Post-Secondary Student fares are only available for those with acceptable student identification:
- Full-time students of post-secondary institutions anywhere in Canada (not necessarily within GO Transit's service area) for which student identification is reissued each year may use their school-issued student identification for proof of student fare qualification.
- Students at Durham College, Ontario Tech University, and Trent University's Oshawa Campus require their school-issued student identification for proof of student fare qualification.
- Students at Centennial College, Humber College, Michener Institute, Mohawk College, Niagara University, Sheridan College, and Trent University's Peterborough campus require a sticker to be affixed to their school-issued student identification for proof of student fare qualification.
- Students at McMaster University holding a Hamilton Street Railway U-Pass require their school-issued student identification for proof of student fare qualification.
- All other post-secondary students require the GO Transit student ID. It is valid for full-time students from October of one year to October of the next year, as long as the student retains full-time status. GO Transit student ID application forms may be obtained from the registrar's office of their institutions. These must be processed at GO Transit's offices at Union Station before they may be used as proof of student fare qualification. Students at Seneca College, Toronto Metropolitan University, York University, University of Waterloo, and the University of Guelph may also obtain GO Transit student identification online, while students at the University of Toronto's St. George, Mississauga, and Scarborough campuses may obtain their GO Transit student identification on campus.

== Fare types ==
Up until July 31, 2012, GO Transit offered five types of fares:
- Single-ride tickets are for one single journey between two fare zones. These expire four hours after purchase, and are not refundable.
- Two-ride tickets are for two single journeys between two fare zones. These do not expire, but are not refundable.
- Day passes are for unlimited journeys between two fare zones from 3AM one day to 3AM the next. These are not refundable.
- Ten-ride tickets are for 10 single journeys between two fare zones. These do not expire, and unused portions may be refunded 30 days after purchase.
- Monthly passes are for unlimited journeys between two fare zones for one calendar month. They are available for purchase 10 days before the month to 14 days into the month, and must be signed by its user for it to be valid. These may be refundable.
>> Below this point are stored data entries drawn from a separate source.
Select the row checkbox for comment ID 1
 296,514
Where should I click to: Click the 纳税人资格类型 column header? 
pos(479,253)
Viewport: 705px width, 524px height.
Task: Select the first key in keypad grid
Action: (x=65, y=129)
GO Transit stopped selling two-ride and ten-ride tickets on June 1, 2012, and stopped accepting two-ride and ten-ride tickets on July 31, 2012, in favour of using Presto Cards exclusively; paper monthly passes have been discontinued since 1 January 2013; day passes remain available for purchase. Passengers may convert any unused rides on their tickets to equivalent value on a Presto Card before the end of 2012.

There is no distinction between bus and train service.

Fares between two fare zones for a particular type of ticket and passenger category are based on multiples of the standard (adult single-ride) fare as follows:

Fare multiples for ticket users
|  | Adult | Senior | Student |
|---|---|---|---|
| Single-Ride | 1 | 0.5 | – |
| Day Pass | 2 | 1 | – |
| Monthly Pass | 34 | 20 | 28 |

Fares are rounded to the nearest $0.05 for single-ride fares and day passes and $1.00 for monthly passes, after fare multiples are applied. The minimum adult single-ride fare (for travel on GO Transit within one fare zone) is always $4.50; other fares depend on the fare zones travelled.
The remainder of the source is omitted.